[DATASET]
----------
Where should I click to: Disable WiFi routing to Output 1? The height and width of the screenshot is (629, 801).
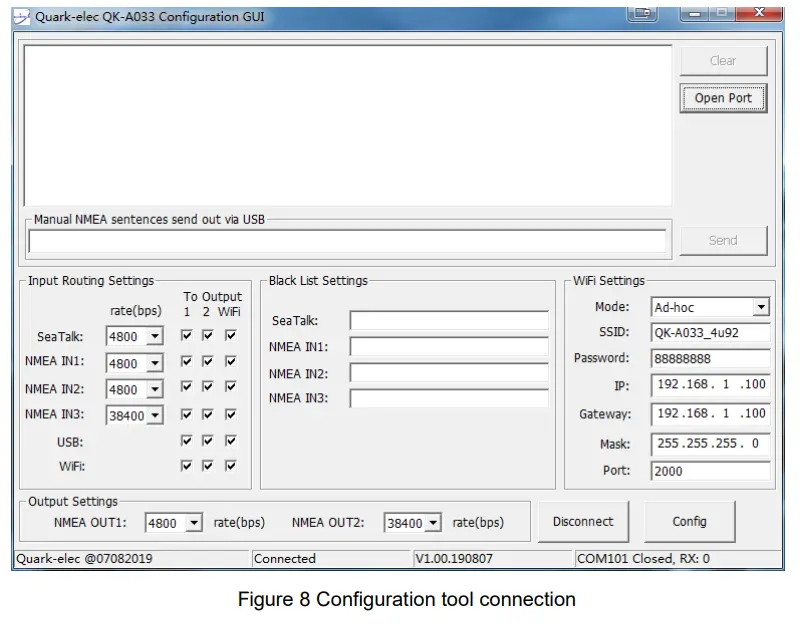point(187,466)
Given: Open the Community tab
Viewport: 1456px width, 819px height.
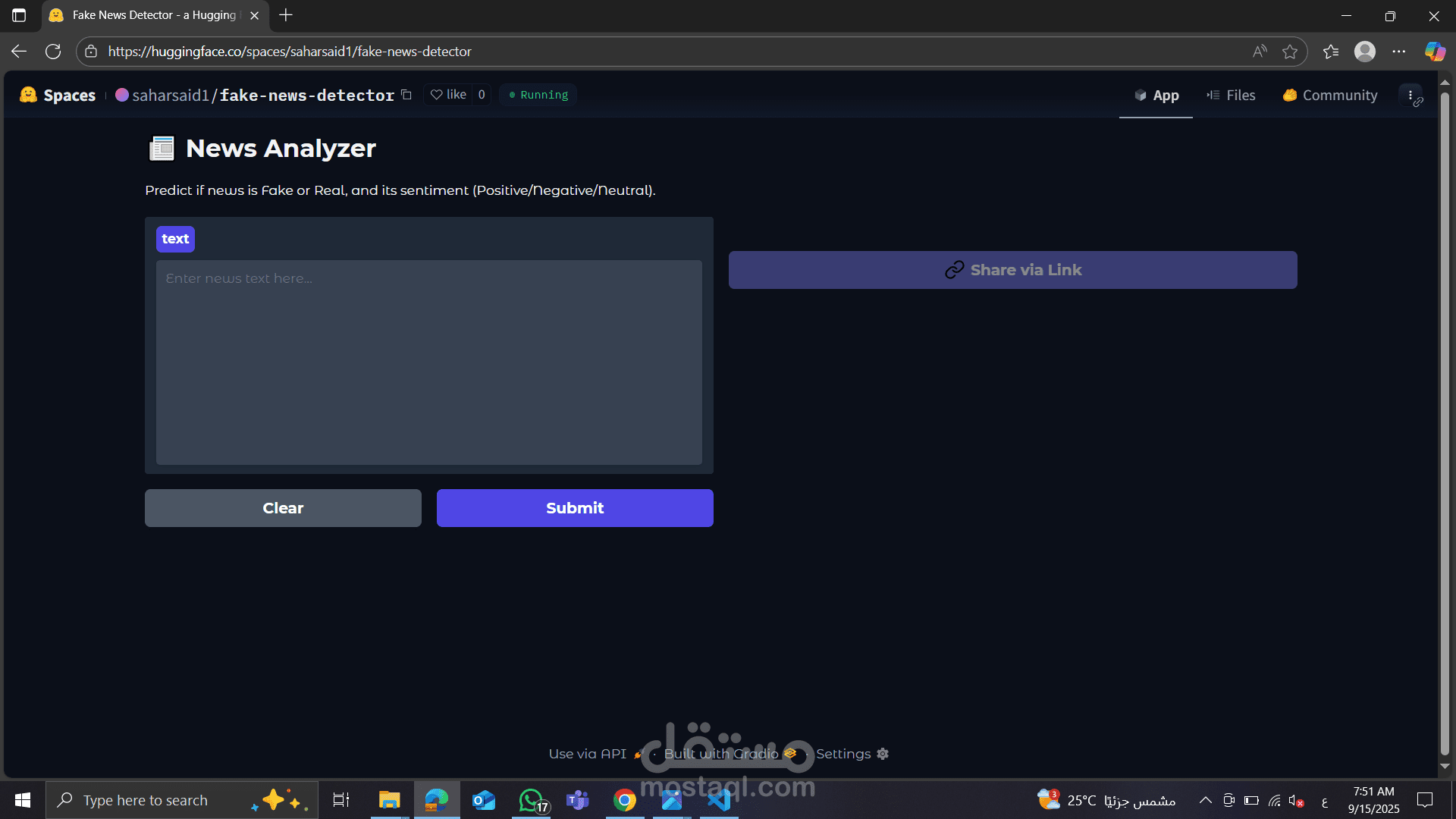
----------
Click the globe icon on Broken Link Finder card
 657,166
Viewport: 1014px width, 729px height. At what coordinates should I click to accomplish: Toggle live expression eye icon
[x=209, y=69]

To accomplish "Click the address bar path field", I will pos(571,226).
----------
[GIVEN PROBLEM]
Return the records starting at the line containing "Viewport: 1014px width, 729px" and ending at the line containing "I will pos(571,226).", reproducing them exactly.

[SOLUTION]
Viewport: 1014px width, 729px height. At what coordinates should I click to accomplish: Toggle live expression eye icon
[x=209, y=69]

To accomplish "Click the address bar path field", I will pos(571,226).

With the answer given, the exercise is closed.